(Items from a dataset)
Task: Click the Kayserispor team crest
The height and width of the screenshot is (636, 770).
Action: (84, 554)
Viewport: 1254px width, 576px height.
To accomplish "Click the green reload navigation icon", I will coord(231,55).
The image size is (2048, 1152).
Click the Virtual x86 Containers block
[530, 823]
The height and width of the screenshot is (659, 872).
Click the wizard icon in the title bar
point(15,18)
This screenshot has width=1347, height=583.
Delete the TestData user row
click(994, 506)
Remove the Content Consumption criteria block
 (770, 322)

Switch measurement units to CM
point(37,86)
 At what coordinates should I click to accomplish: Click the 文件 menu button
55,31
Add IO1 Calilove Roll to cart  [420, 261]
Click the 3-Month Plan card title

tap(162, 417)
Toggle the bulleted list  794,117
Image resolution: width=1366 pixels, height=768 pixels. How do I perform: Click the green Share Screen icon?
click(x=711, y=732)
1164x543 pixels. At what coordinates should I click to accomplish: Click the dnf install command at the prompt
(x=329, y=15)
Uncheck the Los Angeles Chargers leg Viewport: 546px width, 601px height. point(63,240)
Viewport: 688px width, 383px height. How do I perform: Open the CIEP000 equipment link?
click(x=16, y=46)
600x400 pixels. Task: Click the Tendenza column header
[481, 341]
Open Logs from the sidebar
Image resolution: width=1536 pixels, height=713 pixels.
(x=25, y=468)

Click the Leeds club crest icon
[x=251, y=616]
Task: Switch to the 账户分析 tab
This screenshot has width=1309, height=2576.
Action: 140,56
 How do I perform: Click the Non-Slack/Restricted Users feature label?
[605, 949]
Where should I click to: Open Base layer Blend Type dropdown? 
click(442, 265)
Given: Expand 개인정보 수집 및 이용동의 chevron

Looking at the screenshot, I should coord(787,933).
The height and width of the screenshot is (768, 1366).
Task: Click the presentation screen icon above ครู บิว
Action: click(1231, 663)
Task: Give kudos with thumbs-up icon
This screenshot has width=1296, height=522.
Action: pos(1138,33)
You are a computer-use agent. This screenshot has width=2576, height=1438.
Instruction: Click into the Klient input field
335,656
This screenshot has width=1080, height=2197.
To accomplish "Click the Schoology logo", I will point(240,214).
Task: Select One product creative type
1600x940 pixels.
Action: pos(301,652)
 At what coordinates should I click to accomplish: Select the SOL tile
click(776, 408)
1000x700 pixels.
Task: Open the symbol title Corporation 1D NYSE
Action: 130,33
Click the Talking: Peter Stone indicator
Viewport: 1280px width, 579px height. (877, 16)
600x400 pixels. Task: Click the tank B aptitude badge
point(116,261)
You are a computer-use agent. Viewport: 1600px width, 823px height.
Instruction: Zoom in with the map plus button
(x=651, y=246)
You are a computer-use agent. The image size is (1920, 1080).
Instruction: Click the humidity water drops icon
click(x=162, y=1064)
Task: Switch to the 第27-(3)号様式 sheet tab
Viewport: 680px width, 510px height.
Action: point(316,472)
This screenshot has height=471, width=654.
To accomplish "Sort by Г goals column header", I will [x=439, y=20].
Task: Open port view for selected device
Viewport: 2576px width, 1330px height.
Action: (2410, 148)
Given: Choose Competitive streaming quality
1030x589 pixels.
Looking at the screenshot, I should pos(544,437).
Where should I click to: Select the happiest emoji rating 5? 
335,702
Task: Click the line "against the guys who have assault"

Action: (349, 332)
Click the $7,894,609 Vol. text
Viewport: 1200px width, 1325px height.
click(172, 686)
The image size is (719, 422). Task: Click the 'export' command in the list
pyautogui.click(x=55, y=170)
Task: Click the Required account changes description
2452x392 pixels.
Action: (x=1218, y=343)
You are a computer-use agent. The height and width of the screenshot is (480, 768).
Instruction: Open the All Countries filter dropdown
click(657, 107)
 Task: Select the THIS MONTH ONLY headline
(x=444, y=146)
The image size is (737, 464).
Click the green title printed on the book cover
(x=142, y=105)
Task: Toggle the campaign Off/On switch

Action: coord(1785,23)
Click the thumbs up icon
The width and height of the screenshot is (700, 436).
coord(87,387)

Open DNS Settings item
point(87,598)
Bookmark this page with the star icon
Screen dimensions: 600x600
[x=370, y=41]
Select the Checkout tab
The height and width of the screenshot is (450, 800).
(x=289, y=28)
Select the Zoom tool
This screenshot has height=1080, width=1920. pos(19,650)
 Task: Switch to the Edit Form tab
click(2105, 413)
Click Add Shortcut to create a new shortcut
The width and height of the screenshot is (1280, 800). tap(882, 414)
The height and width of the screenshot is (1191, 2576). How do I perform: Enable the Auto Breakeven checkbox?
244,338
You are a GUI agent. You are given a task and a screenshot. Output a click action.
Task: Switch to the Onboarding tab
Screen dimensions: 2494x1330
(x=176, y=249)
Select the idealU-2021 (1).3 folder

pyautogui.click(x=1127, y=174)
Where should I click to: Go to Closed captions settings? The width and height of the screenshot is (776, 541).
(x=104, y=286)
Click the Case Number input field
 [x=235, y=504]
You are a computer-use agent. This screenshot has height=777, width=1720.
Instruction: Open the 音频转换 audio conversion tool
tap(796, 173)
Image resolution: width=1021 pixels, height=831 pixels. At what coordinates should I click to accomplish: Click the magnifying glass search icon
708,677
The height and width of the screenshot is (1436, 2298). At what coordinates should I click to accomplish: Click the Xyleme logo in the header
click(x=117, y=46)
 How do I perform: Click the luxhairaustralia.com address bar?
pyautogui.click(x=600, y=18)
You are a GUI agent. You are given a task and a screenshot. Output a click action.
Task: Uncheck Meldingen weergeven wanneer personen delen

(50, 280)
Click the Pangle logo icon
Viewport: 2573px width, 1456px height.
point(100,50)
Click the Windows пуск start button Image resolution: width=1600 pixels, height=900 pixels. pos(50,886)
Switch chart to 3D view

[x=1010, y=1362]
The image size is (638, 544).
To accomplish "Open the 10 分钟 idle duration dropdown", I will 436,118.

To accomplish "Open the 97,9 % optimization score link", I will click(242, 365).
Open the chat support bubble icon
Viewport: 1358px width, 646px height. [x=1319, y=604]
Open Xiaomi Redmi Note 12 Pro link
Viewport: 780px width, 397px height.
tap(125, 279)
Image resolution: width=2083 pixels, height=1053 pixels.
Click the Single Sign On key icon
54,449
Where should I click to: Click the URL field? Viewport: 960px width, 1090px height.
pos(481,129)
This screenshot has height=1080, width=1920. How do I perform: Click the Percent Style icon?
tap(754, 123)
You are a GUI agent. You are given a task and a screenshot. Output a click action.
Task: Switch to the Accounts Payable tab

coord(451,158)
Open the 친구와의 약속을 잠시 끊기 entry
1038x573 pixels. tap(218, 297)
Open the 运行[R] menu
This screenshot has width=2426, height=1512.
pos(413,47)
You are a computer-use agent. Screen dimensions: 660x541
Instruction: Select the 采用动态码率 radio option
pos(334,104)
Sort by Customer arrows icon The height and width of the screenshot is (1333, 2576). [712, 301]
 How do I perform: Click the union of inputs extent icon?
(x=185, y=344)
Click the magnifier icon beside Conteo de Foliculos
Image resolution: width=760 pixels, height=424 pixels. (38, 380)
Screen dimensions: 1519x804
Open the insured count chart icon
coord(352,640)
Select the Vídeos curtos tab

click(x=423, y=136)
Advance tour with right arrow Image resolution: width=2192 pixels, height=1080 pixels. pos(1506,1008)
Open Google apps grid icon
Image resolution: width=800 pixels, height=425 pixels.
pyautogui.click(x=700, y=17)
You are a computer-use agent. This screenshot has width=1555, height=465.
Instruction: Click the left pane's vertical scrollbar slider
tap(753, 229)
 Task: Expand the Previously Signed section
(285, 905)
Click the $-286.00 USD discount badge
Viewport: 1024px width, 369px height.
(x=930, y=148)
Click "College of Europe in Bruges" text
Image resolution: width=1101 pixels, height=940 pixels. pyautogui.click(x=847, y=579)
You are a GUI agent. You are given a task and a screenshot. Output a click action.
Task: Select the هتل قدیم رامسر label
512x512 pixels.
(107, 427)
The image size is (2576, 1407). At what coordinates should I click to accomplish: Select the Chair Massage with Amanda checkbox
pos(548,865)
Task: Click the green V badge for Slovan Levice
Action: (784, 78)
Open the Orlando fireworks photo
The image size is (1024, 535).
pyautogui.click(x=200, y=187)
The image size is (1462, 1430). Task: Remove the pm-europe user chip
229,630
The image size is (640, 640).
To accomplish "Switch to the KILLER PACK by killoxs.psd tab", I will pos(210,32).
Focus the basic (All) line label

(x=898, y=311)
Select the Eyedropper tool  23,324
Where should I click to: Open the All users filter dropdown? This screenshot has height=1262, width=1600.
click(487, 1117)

Exercise prompt:
Reproduce verbatim the stretch of the data from the line containing "Advance tour with" through the line containing "pyautogui.click(x=700, y=17)".

Task solution:
Advance tour with right arrow Image resolution: width=2192 pixels, height=1080 pixels. pos(1506,1008)
Open Google apps grid icon
Image resolution: width=800 pixels, height=425 pixels.
pyautogui.click(x=700, y=17)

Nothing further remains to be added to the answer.